====== Data ======

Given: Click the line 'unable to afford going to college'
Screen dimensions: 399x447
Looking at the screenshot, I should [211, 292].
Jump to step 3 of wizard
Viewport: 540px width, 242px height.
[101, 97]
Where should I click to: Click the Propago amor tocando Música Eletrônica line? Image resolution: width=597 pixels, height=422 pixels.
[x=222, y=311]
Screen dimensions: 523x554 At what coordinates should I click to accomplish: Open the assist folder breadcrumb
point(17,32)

======
====== Data ======

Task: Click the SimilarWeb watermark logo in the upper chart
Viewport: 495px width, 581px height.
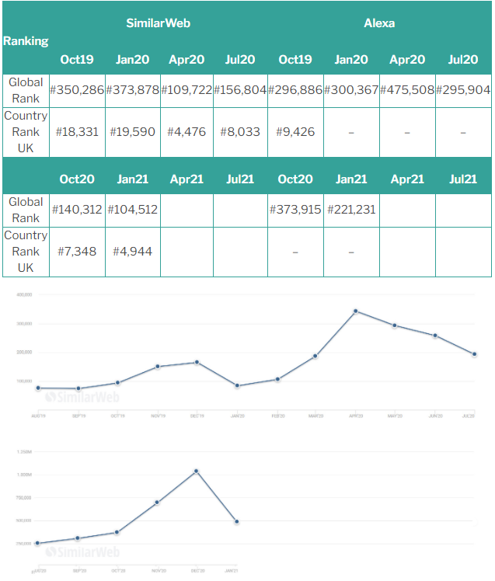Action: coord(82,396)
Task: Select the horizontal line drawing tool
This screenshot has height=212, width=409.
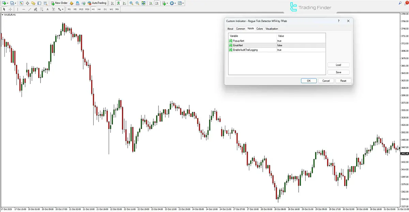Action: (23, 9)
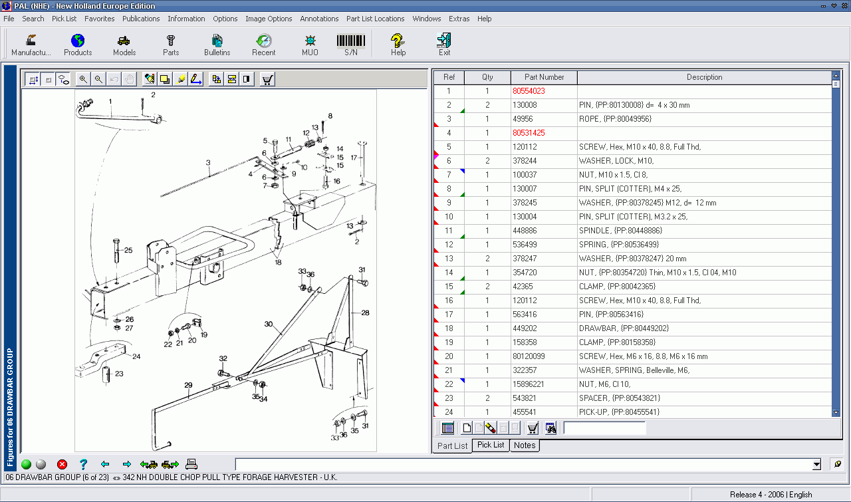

======

* **Exercise description**
For this exercise, find all lines in the records containing the word "Task" and copy them.

* **Your response**
Task: Click the SimilarWeb watermark logo in the upper chart
Task: Select the horizontal line drawing tool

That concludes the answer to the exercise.